Previously reported synthetic plastic bone models did not consider the cortical bone layer, hardness of the trabecular layer, and its external shape27. Cadaver bones vary in shape, mechanical properties, and bone quality or strength28. Furthermore, cadavers are not easily available, and it is extremely difficult to obtain osteoporotic cadavers. Therefore, it is difficult to measure the biomechanical properties of implants, such as suture anchors, especially in OBs9. Our bone simulators closely replicated actual bone shape and mechanical properties through 3D printing and CT images. This approach offers a valuable means of assessing the mechanical properties of medical devices that are applied to the bones. Moreover, it has the potential for the pre-evaluation of anchor fixation stability in various positions by using patient-specific simulators based on CT images of patients with bone deformities and conducting procedural simulations.

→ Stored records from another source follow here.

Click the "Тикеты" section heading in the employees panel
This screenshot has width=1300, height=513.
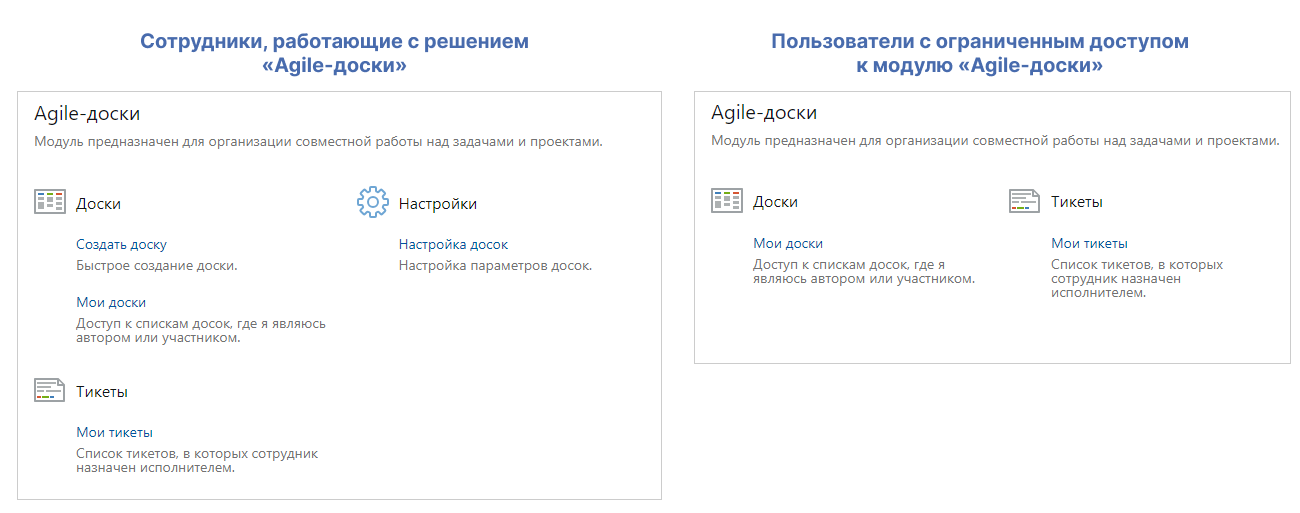click(102, 392)
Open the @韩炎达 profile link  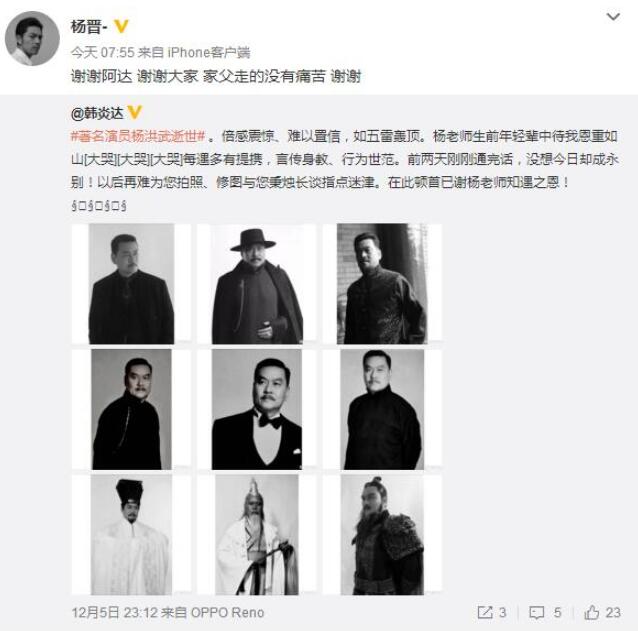(x=97, y=113)
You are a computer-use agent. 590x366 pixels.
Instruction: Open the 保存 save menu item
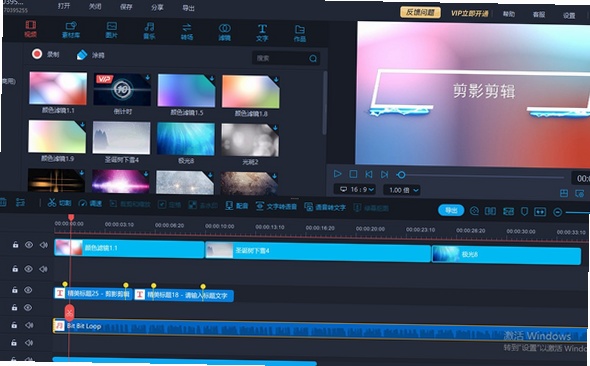(x=126, y=7)
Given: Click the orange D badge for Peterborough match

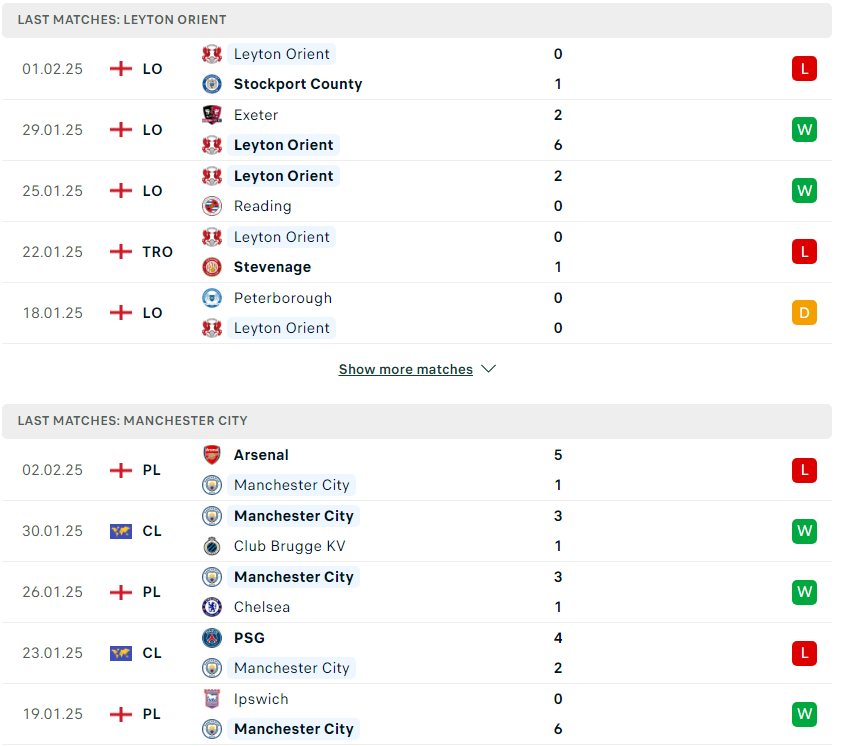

This study has some limitations. First, we considered the actual density and structure of the trabecular layer of OBs and NOBs but did not mimic the trabecular microstructure realistically. Second, the cortical bone of the simulator was mimicked only by controlling the cortical bone layer in OBs. In an OB, the density or porosity of the cortical bone is altered along with the thickness. The density or porosity of the cortical layer was not controlled in our study. Real cortical bone has some irregular microstructures (porosity)29. In future studies, we will fabricate a humerus simulator using two or more materials considering bone's anisotropic and heterogeneous and evaluate the mechanical properties of the anchor. Lastly, the 3D-printed simulator used in this study was not compared with osteoporotic and non-osteoporotic cadaver bones.

Conclusion

In simulated OBs, ASAs demonstrated better biomechanical performance than CAs in terms of stability under cyclic loading and stiffness with similar POSs.